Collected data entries
※ ※ ※

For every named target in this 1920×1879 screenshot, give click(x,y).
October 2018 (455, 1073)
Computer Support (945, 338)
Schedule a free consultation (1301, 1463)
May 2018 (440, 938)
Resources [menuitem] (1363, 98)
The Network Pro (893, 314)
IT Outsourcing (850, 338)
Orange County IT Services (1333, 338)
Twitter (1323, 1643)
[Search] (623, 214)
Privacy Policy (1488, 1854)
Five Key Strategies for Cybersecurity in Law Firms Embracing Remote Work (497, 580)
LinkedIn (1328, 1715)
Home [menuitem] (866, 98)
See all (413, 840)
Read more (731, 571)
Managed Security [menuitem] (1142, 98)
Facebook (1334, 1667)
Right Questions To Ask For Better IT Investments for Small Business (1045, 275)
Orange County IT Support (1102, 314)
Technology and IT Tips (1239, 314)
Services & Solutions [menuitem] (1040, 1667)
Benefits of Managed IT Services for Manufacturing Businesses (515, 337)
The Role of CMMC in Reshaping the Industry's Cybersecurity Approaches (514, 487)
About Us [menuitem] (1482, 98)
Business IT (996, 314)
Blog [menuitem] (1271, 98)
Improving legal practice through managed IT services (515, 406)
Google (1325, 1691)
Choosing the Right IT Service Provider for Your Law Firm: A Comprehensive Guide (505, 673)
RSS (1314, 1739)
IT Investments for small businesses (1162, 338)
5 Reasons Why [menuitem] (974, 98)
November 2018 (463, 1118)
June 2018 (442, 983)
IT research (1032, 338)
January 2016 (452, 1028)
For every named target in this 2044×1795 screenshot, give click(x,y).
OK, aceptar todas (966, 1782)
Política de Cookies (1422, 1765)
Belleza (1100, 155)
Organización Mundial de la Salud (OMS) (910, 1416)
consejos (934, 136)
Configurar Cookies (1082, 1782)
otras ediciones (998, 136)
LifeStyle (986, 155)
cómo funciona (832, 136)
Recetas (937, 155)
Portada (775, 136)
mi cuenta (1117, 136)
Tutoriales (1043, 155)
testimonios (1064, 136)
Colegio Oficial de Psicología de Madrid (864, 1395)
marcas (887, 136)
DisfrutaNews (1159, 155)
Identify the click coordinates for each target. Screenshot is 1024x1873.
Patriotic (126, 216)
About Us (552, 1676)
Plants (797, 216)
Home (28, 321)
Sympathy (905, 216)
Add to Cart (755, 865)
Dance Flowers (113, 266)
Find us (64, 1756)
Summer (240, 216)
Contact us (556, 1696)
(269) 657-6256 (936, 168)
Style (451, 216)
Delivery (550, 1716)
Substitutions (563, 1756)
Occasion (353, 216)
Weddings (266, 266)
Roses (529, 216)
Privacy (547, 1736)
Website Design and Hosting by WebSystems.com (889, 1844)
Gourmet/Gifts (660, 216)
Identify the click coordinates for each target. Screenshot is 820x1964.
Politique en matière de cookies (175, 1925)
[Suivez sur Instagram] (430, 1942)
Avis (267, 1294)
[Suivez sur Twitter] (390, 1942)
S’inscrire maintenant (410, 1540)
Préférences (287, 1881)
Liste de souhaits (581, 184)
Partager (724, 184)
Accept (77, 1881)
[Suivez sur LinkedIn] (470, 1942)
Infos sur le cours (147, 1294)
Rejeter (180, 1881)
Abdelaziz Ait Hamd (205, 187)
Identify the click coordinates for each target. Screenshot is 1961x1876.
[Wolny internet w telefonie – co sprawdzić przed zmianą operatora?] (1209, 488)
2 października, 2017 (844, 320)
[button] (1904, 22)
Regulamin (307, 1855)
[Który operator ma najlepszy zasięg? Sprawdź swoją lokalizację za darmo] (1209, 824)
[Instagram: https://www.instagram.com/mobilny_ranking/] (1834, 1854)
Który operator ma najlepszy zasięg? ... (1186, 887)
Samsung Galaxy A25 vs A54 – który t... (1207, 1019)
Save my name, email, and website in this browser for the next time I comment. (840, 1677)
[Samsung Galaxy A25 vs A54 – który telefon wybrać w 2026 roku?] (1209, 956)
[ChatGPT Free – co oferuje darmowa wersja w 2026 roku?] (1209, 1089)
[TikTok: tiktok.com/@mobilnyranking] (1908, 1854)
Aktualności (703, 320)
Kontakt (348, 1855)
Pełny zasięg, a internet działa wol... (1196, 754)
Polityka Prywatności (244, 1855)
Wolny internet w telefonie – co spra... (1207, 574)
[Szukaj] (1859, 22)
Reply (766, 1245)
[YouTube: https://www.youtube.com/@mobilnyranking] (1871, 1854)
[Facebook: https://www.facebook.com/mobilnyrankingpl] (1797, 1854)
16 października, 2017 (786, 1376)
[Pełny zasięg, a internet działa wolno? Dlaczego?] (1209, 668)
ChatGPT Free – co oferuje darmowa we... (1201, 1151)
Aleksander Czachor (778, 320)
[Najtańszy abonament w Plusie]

※ ※ ※

WHAT YOU WILL DO ::
Transcribe every entry exactly, omitting nothing.

SOLUTION TO THIS TASK ::
For every named target in this 1920×1879 screenshot, give click(x,y).
October 2018 (455, 1073)
Computer Support (945, 338)
Schedule a free consultation (1301, 1463)
May 2018 (440, 938)
Resources [menuitem] (1363, 98)
The Network Pro (893, 314)
IT Outsourcing (850, 338)
Orange County IT Services (1333, 338)
Twitter (1323, 1643)
[Search] (623, 214)
Privacy Policy (1488, 1854)
Five Key Strategies for Cybersecurity in Law Firms Embracing Remote Work (497, 580)
LinkedIn (1328, 1715)
Home [menuitem] (866, 98)
See all (413, 840)
Read more (731, 571)
Managed Security [menuitem] (1142, 98)
Facebook (1334, 1667)
Right Questions To Ask For Better IT Investments for Small Business (1045, 275)
Orange County IT Support (1102, 314)
Technology and IT Tips (1239, 314)
Services & Solutions [menuitem] (1040, 1667)
Benefits of Managed IT Services for Manufacturing Businesses (515, 337)
The Role of CMMC in Reshaping the Industry's Cybersecurity Approaches (514, 487)
About Us [menuitem] (1482, 98)
Business IT (996, 314)
Blog [menuitem] (1271, 98)
Improving legal practice through managed IT services (515, 406)
Google (1325, 1691)
Choosing the Right IT Service Provider for Your Law Firm: A Comprehensive Guide (505, 673)
RSS (1314, 1739)
IT Investments for small businesses (1162, 338)
5 Reasons Why [menuitem] (974, 98)
November 2018 (463, 1118)
June 2018 (442, 983)
IT research (1032, 338)
January 2016 (452, 1028)
For every named target in this 2044×1795 screenshot, give click(x,y).
OK, aceptar todas (966, 1782)
Política de Cookies (1422, 1765)
Belleza (1100, 155)
Organización Mundial de la Salud (OMS) (910, 1416)
consejos (934, 136)
Configurar Cookies (1082, 1782)
otras ediciones (998, 136)
LifeStyle (986, 155)
cómo funciona (832, 136)
Recetas (937, 155)
Portada (775, 136)
mi cuenta (1117, 136)
Tutoriales (1043, 155)
testimonios (1064, 136)
Colegio Oficial de Psicología de Madrid (864, 1395)
marcas (887, 136)
DisfrutaNews (1159, 155)
Identify the click coordinates for each target. Screenshot is 1024x1873.
Patriotic (126, 216)
About Us (552, 1676)
Plants (797, 216)
Home (28, 321)
Sympathy (905, 216)
Add to Cart (755, 865)
Dance Flowers (113, 266)
Find us (64, 1756)
Summer (240, 216)
Contact us (556, 1696)
(269) 657-6256 (936, 168)
Style (451, 216)
Delivery (550, 1716)
Substitutions (563, 1756)
Occasion (353, 216)
Weddings (266, 266)
Roses (529, 216)
Privacy (547, 1736)
Website Design and Hosting by WebSystems.com (889, 1844)
Gourmet/Gifts (660, 216)
Identify the click coordinates for each target. Screenshot is 820x1964.
Politique en matière de cookies (175, 1925)
[Suivez sur Instagram] (430, 1942)
Avis (267, 1294)
[Suivez sur Twitter] (390, 1942)
S’inscrire maintenant (410, 1540)
Préférences (287, 1881)
Liste de souhaits (581, 184)
Partager (724, 184)
Accept (77, 1881)
[Suivez sur LinkedIn] (470, 1942)
Infos sur le cours (147, 1294)
Rejeter (180, 1881)
Abdelaziz Ait Hamd (205, 187)
Identify the click coordinates for each target. Screenshot is 1961x1876.
[Wolny internet w telefonie – co sprawdzić przed zmianą operatora?] (1209, 488)
2 października, 2017 (844, 320)
[button] (1904, 22)
Regulamin (307, 1855)
[Który operator ma najlepszy zasięg? Sprawdź swoją lokalizację za darmo] (1209, 824)
[Instagram: https://www.instagram.com/mobilny_ranking/] (1834, 1854)
Który operator ma najlepszy zasięg? ... (1186, 887)
Samsung Galaxy A25 vs A54 – który t... (1207, 1019)
Save my name, email, and website in this browser for the next time I comment. (840, 1677)
[Samsung Galaxy A25 vs A54 – który telefon wybrać w 2026 roku?] (1209, 956)
[ChatGPT Free – co oferuje darmowa wersja w 2026 roku?] (1209, 1089)
[TikTok: tiktok.com/@mobilnyranking] (1908, 1854)
Aktualności (703, 320)
Kontakt (348, 1855)
Pełny zasięg, a internet działa wol... (1196, 754)
Polityka Prywatności (244, 1855)
Wolny internet w telefonie – co spra... (1207, 574)
[Szukaj] (1859, 22)
Reply (766, 1245)
[YouTube: https://www.youtube.com/@mobilnyranking] (1871, 1854)
[Facebook: https://www.facebook.com/mobilnyrankingpl] (1797, 1854)
16 października, 2017 (786, 1376)
[Pełny zasięg, a internet działa wolno? Dlaczego?] (1209, 668)
ChatGPT Free – co oferuje darmowa we... (1201, 1151)
Aleksander Czachor (778, 320)
[Najtańszy abonament w Plusie]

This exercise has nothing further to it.